All You Have to Do is Try

Some people like change while others don’t. Some like the object of change but not the process. Personally I relish it and tend to get bored if I don’t do something. Perhaps that’s why, at an age when most of my peers have opted for cardigan and slippers, I’m on my 6th career.  Hold on, my wife is now on her 4th career and she doesn’t like change. She does, however, like the object of the change is a very determined person.

So, change is inevitable; it happens all the time whether you want it to or not. The important issue is whether or not you have any control over that change or feel that you do. When it comes to wider social change, those individuals that can create that alone are few and far between and even they need supporters.
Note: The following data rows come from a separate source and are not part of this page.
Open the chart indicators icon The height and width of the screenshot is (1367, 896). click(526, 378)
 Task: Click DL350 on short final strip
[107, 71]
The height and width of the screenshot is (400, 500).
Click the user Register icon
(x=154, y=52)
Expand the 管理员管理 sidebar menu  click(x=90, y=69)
For most of the rest of us, however, the important changes are likely to be the ones that we make individually. These, of course, no one else can really make for you, although they can help.
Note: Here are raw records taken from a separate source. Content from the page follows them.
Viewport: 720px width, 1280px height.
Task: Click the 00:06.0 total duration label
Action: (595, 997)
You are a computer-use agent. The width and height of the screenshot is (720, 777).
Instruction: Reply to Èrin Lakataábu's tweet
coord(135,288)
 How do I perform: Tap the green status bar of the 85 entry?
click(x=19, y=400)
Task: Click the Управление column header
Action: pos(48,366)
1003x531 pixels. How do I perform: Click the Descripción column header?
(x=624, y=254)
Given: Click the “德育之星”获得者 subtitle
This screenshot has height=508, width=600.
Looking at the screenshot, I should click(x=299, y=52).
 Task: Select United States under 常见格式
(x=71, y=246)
In my own case, I’m very aware my childhood gave me the impetus to create order out of chaos while my early years in the army provided me with the expertise to organise the process. So that, when I joined the voluntary sector as an unemployed single parent on a Job Creation scheme on a project that was threatened with immediate closure, rescuing it and making is successful was like a duck taking to the water. So much so that I’ve repeated the process with other charities. It is, I have to say, immensely satisfying to see those organisations flourishing many years later.

I also believe that many of us see what others have achieved and convince ourselves that these are special people who can do what others can’t, and there may be some truth in that. However, there is just a much that is fallacious. I, for example, had done no real physical exercise from the age of 18 until I was 40; at which point I decided that, unless I did something, it was all downhill from here on. So, that evening, I went for a, very short, run. By the end of the week, I was running for 40 minutes and, in my mid 50’s ran the London marathon on two separate occasions; the first in 3¾ hours.

So, do you want to change and can you do it? Well, the answer, I believe, is likely to be “yes” to both. You just have to try and then take that first small step. If you continue, you will achieve and, more importantly, I doubt whether you will ever revert to what was before.